Recent slides for a talk in Steve Blank / Eric Ries’s class on High-Tech Entrepreneurship

Yesterday I had the pleasure of giving a talk at Steve and Eric’s class at Haas on the topic of Minimum Desirable Product – if you haven’t read the original article, it provides some useful context. I included an set of slides above on the topic, updated from my talk yesterday, which you can peruse at your convenience.

After you’re done, you can read my extended remarks below on some stuff I learned along the way. Frankly, any of these could probably be its own blog post but I’ve been feeling lazy lately so you get a couple sentences apiece instead :-)
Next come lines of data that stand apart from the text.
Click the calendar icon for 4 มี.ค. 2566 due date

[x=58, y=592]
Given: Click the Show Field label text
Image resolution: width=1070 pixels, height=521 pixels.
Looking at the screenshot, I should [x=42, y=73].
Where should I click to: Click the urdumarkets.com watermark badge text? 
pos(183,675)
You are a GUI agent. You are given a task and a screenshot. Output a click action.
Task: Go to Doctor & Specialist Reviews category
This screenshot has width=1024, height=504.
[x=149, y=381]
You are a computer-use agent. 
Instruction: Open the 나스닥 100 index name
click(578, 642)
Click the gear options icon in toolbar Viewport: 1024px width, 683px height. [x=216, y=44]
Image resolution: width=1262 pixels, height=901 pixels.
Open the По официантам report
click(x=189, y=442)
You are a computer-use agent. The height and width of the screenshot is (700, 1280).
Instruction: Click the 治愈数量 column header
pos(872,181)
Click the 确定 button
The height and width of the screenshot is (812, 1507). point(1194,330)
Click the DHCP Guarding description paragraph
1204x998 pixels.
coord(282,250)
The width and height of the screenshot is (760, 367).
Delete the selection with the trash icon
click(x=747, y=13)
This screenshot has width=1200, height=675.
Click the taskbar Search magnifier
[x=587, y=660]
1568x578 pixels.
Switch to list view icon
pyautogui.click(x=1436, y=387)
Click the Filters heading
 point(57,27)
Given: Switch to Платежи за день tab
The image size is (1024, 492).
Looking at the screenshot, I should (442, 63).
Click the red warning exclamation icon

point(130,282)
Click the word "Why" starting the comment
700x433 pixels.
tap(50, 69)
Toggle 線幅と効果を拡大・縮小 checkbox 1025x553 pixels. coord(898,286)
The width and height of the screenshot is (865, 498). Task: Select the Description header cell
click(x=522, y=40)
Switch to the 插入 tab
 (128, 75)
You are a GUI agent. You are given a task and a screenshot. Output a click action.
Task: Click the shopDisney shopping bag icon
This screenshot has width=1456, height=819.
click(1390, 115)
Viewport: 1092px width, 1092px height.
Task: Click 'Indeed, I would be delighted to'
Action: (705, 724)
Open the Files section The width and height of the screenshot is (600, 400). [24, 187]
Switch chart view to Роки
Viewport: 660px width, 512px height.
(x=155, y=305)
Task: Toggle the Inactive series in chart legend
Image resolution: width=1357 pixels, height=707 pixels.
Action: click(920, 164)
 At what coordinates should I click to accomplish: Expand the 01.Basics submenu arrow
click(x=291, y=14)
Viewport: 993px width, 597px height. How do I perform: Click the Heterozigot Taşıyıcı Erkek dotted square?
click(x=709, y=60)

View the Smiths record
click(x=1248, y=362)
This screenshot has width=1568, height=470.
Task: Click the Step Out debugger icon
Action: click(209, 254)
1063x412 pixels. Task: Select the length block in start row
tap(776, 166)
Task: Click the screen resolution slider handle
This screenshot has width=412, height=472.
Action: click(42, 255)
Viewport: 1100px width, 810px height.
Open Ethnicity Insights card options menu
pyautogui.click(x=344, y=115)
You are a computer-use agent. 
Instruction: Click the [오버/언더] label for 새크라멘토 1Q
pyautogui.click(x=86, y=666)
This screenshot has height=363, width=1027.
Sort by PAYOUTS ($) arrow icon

“Viable” means different things to different people – my usage is meant to be pretty specific
Eric noted during my talk that I use a very narrow definition of “viable” within Minimum Viable Product, which is true. I believe in his usage of it, the focus on viability is actually a conglomeration of IDEO’s concept of desirability, feasibility, and viability. It’s frankly a coincidence that IDEO and the Lean Startup use a common term, though I believe they mostly overlap. I prefer IDEO’s framework because it allows a bit more precision in describing the class of issues you’re concerned about, but frankly there’s a ton of gray area. (Is a low-priced X a desirability thing or a viability thing? Honestly, both.)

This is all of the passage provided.